Being a Dad is no easy job. Oh, siring offspring, that’s easy enough, but living a life of integrity, loving and providing a good example for your children, day in and day out, that’s far from easy. It does happen. Think of some great examples from the Bible:
- Abraham, who went forth on faith and exerted a powerful spiritual influence on his family
- Isaac, who demonstrated the power and necessity of blessing one’s children
- Jacob, who commanded his household to put away idols
- Manoah, who prayed for instruction in regard to his coming child
- David, who gave godly advice to his son Solomon
- Zechariah, the godly father of John the Baptist
- Cornelius, the head of a religious household
These and many others shine in history for people of faith to emulate.

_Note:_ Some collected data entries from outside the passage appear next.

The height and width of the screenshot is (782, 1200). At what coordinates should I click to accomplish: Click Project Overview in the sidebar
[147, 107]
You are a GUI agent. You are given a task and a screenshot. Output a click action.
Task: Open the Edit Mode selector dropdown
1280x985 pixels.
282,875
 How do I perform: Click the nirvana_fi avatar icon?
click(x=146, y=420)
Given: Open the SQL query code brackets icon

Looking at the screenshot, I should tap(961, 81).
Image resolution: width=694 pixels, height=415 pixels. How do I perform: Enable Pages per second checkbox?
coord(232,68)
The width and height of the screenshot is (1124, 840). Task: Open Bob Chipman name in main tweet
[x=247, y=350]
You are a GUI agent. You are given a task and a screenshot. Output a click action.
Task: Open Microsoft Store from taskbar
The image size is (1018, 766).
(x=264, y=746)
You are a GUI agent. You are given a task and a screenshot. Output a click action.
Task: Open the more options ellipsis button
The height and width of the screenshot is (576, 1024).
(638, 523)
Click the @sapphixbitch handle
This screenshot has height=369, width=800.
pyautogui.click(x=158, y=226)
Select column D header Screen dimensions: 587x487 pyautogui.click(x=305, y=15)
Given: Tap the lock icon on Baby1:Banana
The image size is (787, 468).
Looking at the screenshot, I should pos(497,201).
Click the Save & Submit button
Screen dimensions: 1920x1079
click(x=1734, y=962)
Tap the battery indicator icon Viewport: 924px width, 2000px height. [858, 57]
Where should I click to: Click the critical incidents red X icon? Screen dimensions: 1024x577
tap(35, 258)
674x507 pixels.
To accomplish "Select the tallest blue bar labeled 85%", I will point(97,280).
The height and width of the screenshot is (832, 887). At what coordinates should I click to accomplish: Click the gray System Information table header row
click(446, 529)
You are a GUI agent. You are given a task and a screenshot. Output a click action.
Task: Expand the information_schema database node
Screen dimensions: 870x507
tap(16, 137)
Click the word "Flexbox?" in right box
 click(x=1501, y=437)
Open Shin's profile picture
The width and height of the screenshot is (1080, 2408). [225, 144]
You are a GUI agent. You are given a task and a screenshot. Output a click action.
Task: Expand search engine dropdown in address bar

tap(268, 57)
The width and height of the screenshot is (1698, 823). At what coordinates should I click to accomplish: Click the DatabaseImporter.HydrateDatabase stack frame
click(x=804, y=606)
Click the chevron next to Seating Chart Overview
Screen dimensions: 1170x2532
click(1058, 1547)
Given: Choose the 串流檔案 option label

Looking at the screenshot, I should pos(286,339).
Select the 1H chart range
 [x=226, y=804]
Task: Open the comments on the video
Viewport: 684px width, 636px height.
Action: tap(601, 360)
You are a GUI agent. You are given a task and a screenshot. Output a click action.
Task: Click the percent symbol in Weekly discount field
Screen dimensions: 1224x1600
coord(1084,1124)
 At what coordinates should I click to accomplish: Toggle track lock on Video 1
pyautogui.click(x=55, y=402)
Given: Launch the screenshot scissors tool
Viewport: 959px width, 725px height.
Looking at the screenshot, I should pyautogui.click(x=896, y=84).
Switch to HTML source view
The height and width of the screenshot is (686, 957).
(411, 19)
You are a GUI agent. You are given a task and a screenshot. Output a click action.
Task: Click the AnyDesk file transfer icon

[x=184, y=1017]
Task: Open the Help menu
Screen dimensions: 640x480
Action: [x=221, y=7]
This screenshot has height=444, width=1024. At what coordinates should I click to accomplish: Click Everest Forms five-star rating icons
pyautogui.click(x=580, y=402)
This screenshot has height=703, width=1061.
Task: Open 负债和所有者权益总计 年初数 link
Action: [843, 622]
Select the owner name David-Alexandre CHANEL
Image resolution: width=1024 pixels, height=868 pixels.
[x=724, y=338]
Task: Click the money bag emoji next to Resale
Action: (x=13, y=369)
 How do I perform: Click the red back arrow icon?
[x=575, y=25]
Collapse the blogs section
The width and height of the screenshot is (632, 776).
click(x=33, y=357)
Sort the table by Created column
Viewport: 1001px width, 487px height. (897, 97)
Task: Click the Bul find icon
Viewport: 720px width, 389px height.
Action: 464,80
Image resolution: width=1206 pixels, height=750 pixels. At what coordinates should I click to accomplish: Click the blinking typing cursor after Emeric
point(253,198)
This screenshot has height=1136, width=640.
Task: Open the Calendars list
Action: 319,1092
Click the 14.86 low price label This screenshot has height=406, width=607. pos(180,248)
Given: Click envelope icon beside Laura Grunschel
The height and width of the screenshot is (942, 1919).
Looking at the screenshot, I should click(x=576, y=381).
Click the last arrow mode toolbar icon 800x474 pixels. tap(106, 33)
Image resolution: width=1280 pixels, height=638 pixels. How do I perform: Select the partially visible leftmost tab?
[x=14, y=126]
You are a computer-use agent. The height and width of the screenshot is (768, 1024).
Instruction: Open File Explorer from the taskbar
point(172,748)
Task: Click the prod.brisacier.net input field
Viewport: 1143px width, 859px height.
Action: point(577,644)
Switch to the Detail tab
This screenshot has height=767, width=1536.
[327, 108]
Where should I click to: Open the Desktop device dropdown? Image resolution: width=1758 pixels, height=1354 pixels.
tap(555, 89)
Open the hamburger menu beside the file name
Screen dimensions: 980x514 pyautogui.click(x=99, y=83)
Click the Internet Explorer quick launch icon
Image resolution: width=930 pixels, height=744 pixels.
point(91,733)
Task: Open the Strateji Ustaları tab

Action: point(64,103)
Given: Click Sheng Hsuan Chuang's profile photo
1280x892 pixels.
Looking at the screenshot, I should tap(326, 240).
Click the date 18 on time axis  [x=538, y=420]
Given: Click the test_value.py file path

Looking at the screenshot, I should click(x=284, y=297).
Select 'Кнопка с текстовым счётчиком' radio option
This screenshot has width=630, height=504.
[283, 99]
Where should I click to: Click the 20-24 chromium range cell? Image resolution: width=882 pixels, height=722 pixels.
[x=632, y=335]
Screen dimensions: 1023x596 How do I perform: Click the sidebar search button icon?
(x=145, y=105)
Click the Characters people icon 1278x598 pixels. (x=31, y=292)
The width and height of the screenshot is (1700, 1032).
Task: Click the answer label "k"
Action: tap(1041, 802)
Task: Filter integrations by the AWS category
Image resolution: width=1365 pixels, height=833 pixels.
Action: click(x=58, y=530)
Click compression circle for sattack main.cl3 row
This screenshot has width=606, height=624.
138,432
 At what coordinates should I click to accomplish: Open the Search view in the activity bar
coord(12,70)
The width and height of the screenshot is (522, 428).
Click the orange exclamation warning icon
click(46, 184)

Too often, we think fatherhood is about giving things to our kids, material things: that first ball or doll, the school books or sports uniform, that first car or college education. Or, we think it means footing the bill when your kid messes up and unexpectedly costs the family some money. Well, there certainly is a cost to being a father – and, as many Dads will say, the greatest cost sometimes is not material in nature at all. It can hurt to love deeply, unconditionally, consistently.
Yet that is exactly how God loves us.
So thank you Dads – whether you are fathers in the literal or figurative sense – a “father figure” to others – thank you for being willing to, as scripture says, “love as you have first been loved.” Thank you for pointing the way to a Heavenly Father who shines His love on us all, all the time.